++++ Information shown

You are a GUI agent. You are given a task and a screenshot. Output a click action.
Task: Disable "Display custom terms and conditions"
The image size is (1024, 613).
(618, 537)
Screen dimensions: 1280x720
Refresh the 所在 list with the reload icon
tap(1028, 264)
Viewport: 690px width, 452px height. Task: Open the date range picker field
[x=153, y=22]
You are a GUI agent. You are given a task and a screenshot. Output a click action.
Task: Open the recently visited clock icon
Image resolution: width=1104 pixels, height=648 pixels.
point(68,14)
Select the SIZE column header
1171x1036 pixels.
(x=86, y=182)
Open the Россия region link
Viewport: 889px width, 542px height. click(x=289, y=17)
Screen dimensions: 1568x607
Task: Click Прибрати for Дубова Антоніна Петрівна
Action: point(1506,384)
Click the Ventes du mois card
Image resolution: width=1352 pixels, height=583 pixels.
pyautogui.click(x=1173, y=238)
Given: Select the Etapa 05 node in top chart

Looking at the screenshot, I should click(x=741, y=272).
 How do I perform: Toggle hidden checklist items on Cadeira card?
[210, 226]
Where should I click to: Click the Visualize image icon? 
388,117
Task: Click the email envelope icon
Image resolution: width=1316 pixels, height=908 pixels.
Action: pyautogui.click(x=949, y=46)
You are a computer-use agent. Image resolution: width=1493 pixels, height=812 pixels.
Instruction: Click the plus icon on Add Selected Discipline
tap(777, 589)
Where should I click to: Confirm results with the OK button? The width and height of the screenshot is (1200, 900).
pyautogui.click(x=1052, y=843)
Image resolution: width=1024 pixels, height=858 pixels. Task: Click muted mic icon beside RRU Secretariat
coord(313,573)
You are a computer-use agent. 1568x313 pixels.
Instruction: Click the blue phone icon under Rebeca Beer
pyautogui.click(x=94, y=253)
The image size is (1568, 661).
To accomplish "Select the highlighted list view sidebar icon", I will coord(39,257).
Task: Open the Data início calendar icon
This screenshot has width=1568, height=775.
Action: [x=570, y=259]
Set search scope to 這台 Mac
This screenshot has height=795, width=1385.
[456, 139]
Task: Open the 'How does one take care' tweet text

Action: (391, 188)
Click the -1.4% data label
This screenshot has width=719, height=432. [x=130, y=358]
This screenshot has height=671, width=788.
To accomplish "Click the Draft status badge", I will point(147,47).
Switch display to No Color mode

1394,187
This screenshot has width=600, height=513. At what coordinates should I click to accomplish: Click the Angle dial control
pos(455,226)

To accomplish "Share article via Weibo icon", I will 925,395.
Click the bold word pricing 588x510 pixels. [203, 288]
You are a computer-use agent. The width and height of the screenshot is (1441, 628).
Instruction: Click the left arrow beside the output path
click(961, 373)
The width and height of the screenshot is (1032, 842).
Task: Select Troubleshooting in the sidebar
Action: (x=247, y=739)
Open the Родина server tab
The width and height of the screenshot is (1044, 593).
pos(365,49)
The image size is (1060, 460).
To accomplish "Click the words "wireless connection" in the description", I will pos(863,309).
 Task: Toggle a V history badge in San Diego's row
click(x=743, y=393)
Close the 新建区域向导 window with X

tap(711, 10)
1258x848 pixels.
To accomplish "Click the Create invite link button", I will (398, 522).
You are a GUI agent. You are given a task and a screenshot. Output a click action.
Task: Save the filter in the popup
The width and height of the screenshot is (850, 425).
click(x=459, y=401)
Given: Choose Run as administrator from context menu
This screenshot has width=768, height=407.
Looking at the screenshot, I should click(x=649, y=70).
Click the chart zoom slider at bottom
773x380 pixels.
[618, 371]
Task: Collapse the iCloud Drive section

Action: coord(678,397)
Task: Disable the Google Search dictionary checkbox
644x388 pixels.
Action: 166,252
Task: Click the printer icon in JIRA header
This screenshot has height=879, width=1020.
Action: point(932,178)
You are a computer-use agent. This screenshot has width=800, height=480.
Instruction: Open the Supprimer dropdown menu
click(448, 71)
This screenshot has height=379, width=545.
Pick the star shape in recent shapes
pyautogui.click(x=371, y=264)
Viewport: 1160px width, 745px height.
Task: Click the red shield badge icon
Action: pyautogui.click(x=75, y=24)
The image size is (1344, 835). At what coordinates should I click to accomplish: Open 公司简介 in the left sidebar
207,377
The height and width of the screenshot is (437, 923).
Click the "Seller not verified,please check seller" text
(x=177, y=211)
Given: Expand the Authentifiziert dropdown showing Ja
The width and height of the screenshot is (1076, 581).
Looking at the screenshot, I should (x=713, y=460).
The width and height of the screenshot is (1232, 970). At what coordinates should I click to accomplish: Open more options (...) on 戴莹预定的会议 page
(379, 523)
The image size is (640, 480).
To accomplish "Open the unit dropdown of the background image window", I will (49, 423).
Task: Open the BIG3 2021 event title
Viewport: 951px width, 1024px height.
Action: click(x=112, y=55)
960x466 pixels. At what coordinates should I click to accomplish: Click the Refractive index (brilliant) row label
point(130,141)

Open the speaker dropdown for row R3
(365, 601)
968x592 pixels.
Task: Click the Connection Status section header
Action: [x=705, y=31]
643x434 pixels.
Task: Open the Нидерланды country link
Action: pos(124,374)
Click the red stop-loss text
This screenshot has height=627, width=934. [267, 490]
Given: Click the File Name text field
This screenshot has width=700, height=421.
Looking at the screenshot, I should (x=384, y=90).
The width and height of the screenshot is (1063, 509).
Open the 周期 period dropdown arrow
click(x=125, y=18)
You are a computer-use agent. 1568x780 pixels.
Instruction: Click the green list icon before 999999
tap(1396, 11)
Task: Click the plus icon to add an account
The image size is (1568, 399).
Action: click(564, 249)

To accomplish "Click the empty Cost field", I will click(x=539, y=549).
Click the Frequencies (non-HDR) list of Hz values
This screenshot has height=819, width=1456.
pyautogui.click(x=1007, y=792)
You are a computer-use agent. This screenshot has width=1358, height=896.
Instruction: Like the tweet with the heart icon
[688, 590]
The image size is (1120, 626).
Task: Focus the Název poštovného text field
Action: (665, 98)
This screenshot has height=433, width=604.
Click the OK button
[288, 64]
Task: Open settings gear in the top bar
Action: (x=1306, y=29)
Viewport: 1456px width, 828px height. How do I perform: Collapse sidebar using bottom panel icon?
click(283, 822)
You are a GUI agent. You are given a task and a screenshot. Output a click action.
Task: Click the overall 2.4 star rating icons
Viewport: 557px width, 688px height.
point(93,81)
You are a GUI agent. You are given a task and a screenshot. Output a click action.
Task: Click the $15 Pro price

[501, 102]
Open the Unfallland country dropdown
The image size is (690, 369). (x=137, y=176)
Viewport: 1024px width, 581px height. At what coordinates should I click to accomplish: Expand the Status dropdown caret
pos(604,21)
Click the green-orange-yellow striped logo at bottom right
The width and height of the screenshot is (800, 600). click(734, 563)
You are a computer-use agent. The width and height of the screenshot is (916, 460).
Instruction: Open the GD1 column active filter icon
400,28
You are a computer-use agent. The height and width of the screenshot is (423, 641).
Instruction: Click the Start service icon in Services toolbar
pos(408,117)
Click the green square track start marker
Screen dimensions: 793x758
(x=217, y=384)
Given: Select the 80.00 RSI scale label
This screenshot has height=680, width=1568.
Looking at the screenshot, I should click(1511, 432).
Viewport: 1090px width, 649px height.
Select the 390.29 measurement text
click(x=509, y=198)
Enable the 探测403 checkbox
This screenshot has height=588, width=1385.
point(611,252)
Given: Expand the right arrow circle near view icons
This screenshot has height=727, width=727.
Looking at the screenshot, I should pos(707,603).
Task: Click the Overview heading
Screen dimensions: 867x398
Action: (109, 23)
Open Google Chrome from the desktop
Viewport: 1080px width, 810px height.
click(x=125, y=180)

++++++++

What is required:
Could you retype the entire listing exactly?

Response to the task:
You are a GUI agent. You are given a task and a screenshot. Output a click action.
Task: Disable "Display custom terms and conditions"
The image size is (1024, 613).
(618, 537)
Screen dimensions: 1280x720
Refresh the 所在 list with the reload icon
tap(1028, 264)
Viewport: 690px width, 452px height. Task: Open the date range picker field
[x=153, y=22]
You are a GUI agent. You are given a task and a screenshot. Output a click action.
Task: Open the recently visited clock icon
Image resolution: width=1104 pixels, height=648 pixels.
point(68,14)
Select the SIZE column header
1171x1036 pixels.
(x=86, y=182)
Open the Россия region link
Viewport: 889px width, 542px height. click(x=289, y=17)
Screen dimensions: 1568x607
Task: Click Прибрати for Дубова Антоніна Петрівна
Action: point(1506,384)
Click the Ventes du mois card
Image resolution: width=1352 pixels, height=583 pixels.
pyautogui.click(x=1173, y=238)
Given: Select the Etapa 05 node in top chart

Looking at the screenshot, I should click(x=741, y=272).
 How do I perform: Toggle hidden checklist items on Cadeira card?
[210, 226]
Where should I click to: Click the Visualize image icon? 
388,117
Task: Click the email envelope icon
Image resolution: width=1316 pixels, height=908 pixels.
Action: pyautogui.click(x=949, y=46)
You are a computer-use agent. Image resolution: width=1493 pixels, height=812 pixels.
Instruction: Click the plus icon on Add Selected Discipline
tap(777, 589)
Where should I click to: Confirm results with the OK button? The width and height of the screenshot is (1200, 900).
pyautogui.click(x=1052, y=843)
Image resolution: width=1024 pixels, height=858 pixels. Task: Click muted mic icon beside RRU Secretariat
coord(313,573)
You are a computer-use agent. 1568x313 pixels.
Instruction: Click the blue phone icon under Rebeca Beer
pyautogui.click(x=94, y=253)
The image size is (1568, 661).
To accomplish "Select the highlighted list view sidebar icon", I will coord(39,257).
Task: Open the Data início calendar icon
This screenshot has width=1568, height=775.
Action: [x=570, y=259]
Set search scope to 這台 Mac
This screenshot has height=795, width=1385.
[456, 139]
Task: Open the 'How does one take care' tweet text

Action: (391, 188)
Click the -1.4% data label
This screenshot has width=719, height=432. [x=130, y=358]
This screenshot has height=671, width=788.
To accomplish "Click the Draft status badge", I will point(147,47).
Switch display to No Color mode

1394,187
This screenshot has width=600, height=513. At what coordinates should I click to accomplish: Click the Angle dial control
pos(455,226)

To accomplish "Share article via Weibo icon", I will 925,395.
Click the bold word pricing 588x510 pixels. [203, 288]
You are a computer-use agent. The width and height of the screenshot is (1441, 628).
Instruction: Click the left arrow beside the output path
click(961, 373)
The width and height of the screenshot is (1032, 842).
Task: Select Troubleshooting in the sidebar
Action: (x=247, y=739)
Open the Родина server tab
The width and height of the screenshot is (1044, 593).
pos(365,49)
The image size is (1060, 460).
To accomplish "Click the words "wireless connection" in the description", I will pos(863,309).
 Task: Toggle a V history badge in San Diego's row
click(x=743, y=393)
Close the 新建区域向导 window with X

tap(711, 10)
1258x848 pixels.
To accomplish "Click the Create invite link button", I will (398, 522).
You are a GUI agent. You are given a task and a screenshot. Output a click action.
Task: Save the filter in the popup
The width and height of the screenshot is (850, 425).
click(x=459, y=401)
Given: Choose Run as administrator from context menu
This screenshot has width=768, height=407.
Looking at the screenshot, I should click(x=649, y=70).
Click the chart zoom slider at bottom
773x380 pixels.
[618, 371]
Task: Collapse the iCloud Drive section

Action: coord(678,397)
Task: Disable the Google Search dictionary checkbox
644x388 pixels.
Action: 166,252
Task: Click the printer icon in JIRA header
This screenshot has height=879, width=1020.
Action: point(932,178)
You are a computer-use agent. This screenshot has width=800, height=480.
Instruction: Open the Supprimer dropdown menu
click(448, 71)
This screenshot has height=379, width=545.
Pick the star shape in recent shapes
pyautogui.click(x=371, y=264)
Viewport: 1160px width, 745px height.
Task: Click the red shield badge icon
Action: pyautogui.click(x=75, y=24)
The image size is (1344, 835). At what coordinates should I click to accomplish: Open 公司简介 in the left sidebar
207,377
The height and width of the screenshot is (437, 923).
Click the "Seller not verified,please check seller" text
(x=177, y=211)
Given: Expand the Authentifiziert dropdown showing Ja
The width and height of the screenshot is (1076, 581).
Looking at the screenshot, I should (x=713, y=460).
The width and height of the screenshot is (1232, 970). At what coordinates should I click to accomplish: Open more options (...) on 戴莹预定的会议 page
(379, 523)
The image size is (640, 480).
To accomplish "Open the unit dropdown of the background image window", I will (49, 423).
Task: Open the BIG3 2021 event title
Viewport: 951px width, 1024px height.
Action: click(x=112, y=55)
960x466 pixels. At what coordinates should I click to accomplish: Click the Refractive index (brilliant) row label
point(130,141)

Open the speaker dropdown for row R3
(365, 601)
968x592 pixels.
Task: Click the Connection Status section header
Action: [x=705, y=31]
643x434 pixels.
Task: Open the Нидерланды country link
Action: pos(124,374)
Click the red stop-loss text
This screenshot has height=627, width=934. [267, 490]
Given: Click the File Name text field
This screenshot has width=700, height=421.
Looking at the screenshot, I should (x=384, y=90).
The width and height of the screenshot is (1063, 509).
Open the 周期 period dropdown arrow
click(x=125, y=18)
You are a computer-use agent. 1568x780 pixels.
Instruction: Click the green list icon before 999999
tap(1396, 11)
Task: Click the plus icon to add an account
The image size is (1568, 399).
Action: click(564, 249)

To accomplish "Click the empty Cost field", I will click(x=539, y=549).
Click the Frequencies (non-HDR) list of Hz values
This screenshot has height=819, width=1456.
pyautogui.click(x=1007, y=792)
You are a computer-use agent. This screenshot has width=1358, height=896.
Instruction: Like the tweet with the heart icon
[688, 590]
The image size is (1120, 626).
Task: Focus the Název poštovného text field
Action: (665, 98)
This screenshot has height=433, width=604.
Click the OK button
[288, 64]
Task: Open settings gear in the top bar
Action: (x=1306, y=29)
Viewport: 1456px width, 828px height. How do I perform: Collapse sidebar using bottom panel icon?
click(283, 822)
You are a GUI agent. You are given a task and a screenshot. Output a click action.
Task: Click the overall 2.4 star rating icons
Viewport: 557px width, 688px height.
point(93,81)
You are a GUI agent. You are given a task and a screenshot. Output a click action.
Task: Click the $15 Pro price

[501, 102]
Open the Unfallland country dropdown
The image size is (690, 369). (x=137, y=176)
Viewport: 1024px width, 581px height. At what coordinates should I click to accomplish: Expand the Status dropdown caret
pos(604,21)
Click the green-orange-yellow striped logo at bottom right
The width and height of the screenshot is (800, 600). click(734, 563)
You are a computer-use agent. The width and height of the screenshot is (916, 460).
Instruction: Open the GD1 column active filter icon
400,28
You are a computer-use agent. The height and width of the screenshot is (423, 641).
Instruction: Click the Start service icon in Services toolbar
pos(408,117)
Click the green square track start marker
Screen dimensions: 793x758
(x=217, y=384)
Given: Select the 80.00 RSI scale label
This screenshot has height=680, width=1568.
Looking at the screenshot, I should click(1511, 432).
Viewport: 1090px width, 649px height.
Select the 390.29 measurement text
click(x=509, y=198)
Enable the 探测403 checkbox
This screenshot has height=588, width=1385.
point(611,252)
Given: Expand the right arrow circle near view icons
This screenshot has height=727, width=727.
Looking at the screenshot, I should pos(707,603).
Task: Click the Overview heading
Screen dimensions: 867x398
Action: (109, 23)
Open Google Chrome from the desktop
Viewport: 1080px width, 810px height.
click(x=125, y=180)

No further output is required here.